Every record below, from the first line to the last, is to be set down again exactly.
** Opening Task material block **
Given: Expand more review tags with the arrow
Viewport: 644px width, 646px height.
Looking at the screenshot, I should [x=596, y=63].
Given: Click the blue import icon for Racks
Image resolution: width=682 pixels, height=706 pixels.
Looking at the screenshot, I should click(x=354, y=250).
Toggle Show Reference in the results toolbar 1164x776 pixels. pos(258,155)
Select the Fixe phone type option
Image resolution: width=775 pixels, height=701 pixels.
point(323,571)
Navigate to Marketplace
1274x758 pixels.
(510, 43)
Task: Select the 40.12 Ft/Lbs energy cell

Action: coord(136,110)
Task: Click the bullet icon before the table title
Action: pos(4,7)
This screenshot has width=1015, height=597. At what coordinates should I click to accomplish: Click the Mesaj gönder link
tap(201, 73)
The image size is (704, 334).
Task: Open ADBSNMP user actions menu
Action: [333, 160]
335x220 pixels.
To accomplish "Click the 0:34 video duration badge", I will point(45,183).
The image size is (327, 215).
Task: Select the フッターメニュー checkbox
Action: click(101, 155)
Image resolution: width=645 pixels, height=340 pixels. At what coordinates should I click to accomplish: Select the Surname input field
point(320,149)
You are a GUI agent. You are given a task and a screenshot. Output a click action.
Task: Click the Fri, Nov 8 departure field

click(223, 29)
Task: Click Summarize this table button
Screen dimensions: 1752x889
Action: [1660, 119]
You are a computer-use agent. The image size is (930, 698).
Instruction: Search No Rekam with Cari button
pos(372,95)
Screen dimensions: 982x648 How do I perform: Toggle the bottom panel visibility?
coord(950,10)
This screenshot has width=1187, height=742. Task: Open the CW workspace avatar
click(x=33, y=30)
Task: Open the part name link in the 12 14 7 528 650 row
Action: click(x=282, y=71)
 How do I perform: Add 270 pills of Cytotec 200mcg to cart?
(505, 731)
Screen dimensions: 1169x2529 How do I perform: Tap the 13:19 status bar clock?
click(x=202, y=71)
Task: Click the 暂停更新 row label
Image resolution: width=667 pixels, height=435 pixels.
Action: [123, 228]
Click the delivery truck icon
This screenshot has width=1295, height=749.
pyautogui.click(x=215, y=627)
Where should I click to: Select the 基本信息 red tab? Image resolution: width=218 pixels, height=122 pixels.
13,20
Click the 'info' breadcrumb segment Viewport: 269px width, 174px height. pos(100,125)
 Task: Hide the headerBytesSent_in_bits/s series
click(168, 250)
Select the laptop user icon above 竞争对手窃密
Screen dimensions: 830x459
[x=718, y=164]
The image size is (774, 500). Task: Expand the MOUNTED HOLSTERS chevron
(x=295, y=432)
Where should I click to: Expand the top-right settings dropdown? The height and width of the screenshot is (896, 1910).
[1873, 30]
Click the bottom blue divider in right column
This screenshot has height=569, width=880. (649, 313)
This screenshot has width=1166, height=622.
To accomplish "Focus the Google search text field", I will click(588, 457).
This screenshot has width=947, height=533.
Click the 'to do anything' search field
** Closing Task material block **
**Task solution**
Given: Expand more review tags with the arrow
Viewport: 644px width, 646px height.
Looking at the screenshot, I should [x=596, y=63].
Given: Click the blue import icon for Racks
Image resolution: width=682 pixels, height=706 pixels.
Looking at the screenshot, I should click(x=354, y=250).
Toggle Show Reference in the results toolbar 1164x776 pixels. pos(258,155)
Select the Fixe phone type option
Image resolution: width=775 pixels, height=701 pixels.
point(323,571)
Navigate to Marketplace
1274x758 pixels.
(510, 43)
Task: Select the 40.12 Ft/Lbs energy cell

Action: coord(136,110)
Task: Click the bullet icon before the table title
Action: pos(4,7)
This screenshot has width=1015, height=597. At what coordinates should I click to accomplish: Click the Mesaj gönder link
tap(201, 73)
The image size is (704, 334).
Task: Open ADBSNMP user actions menu
Action: [333, 160]
335x220 pixels.
To accomplish "Click the 0:34 video duration badge", I will point(45,183).
The image size is (327, 215).
Task: Select the フッターメニュー checkbox
Action: click(101, 155)
Image resolution: width=645 pixels, height=340 pixels. At what coordinates should I click to accomplish: Select the Surname input field
point(320,149)
You are a GUI agent. You are given a task and a screenshot. Output a click action.
Task: Click the Fri, Nov 8 departure field

click(223, 29)
Task: Click Summarize this table button
Screen dimensions: 1752x889
Action: [1660, 119]
You are a computer-use agent. The image size is (930, 698).
Instruction: Search No Rekam with Cari button
pos(372,95)
Screen dimensions: 982x648 How do I perform: Toggle the bottom panel visibility?
coord(950,10)
This screenshot has width=1187, height=742. Task: Open the CW workspace avatar
click(x=33, y=30)
Task: Open the part name link in the 12 14 7 528 650 row
Action: click(x=282, y=71)
 How do I perform: Add 270 pills of Cytotec 200mcg to cart?
(505, 731)
Screen dimensions: 1169x2529 How do I perform: Tap the 13:19 status bar clock?
click(x=202, y=71)
Task: Click the 暂停更新 row label
Image resolution: width=667 pixels, height=435 pixels.
Action: [123, 228]
Click the delivery truck icon
This screenshot has width=1295, height=749.
pyautogui.click(x=215, y=627)
Where should I click to: Select the 基本信息 red tab? Image resolution: width=218 pixels, height=122 pixels.
13,20
Click the 'info' breadcrumb segment Viewport: 269px width, 174px height. pos(100,125)
 Task: Hide the headerBytesSent_in_bits/s series
click(168, 250)
Select the laptop user icon above 竞争对手窃密
Screen dimensions: 830x459
[x=718, y=164]
The image size is (774, 500). Task: Expand the MOUNTED HOLSTERS chevron
(x=295, y=432)
Where should I click to: Expand the top-right settings dropdown? The height and width of the screenshot is (896, 1910).
[1873, 30]
Click the bottom blue divider in right column
This screenshot has height=569, width=880. (649, 313)
This screenshot has width=1166, height=622.
To accomplish "Focus the Google search text field", I will click(588, 457).
This screenshot has width=947, height=533.
Click the 'to do anything' search field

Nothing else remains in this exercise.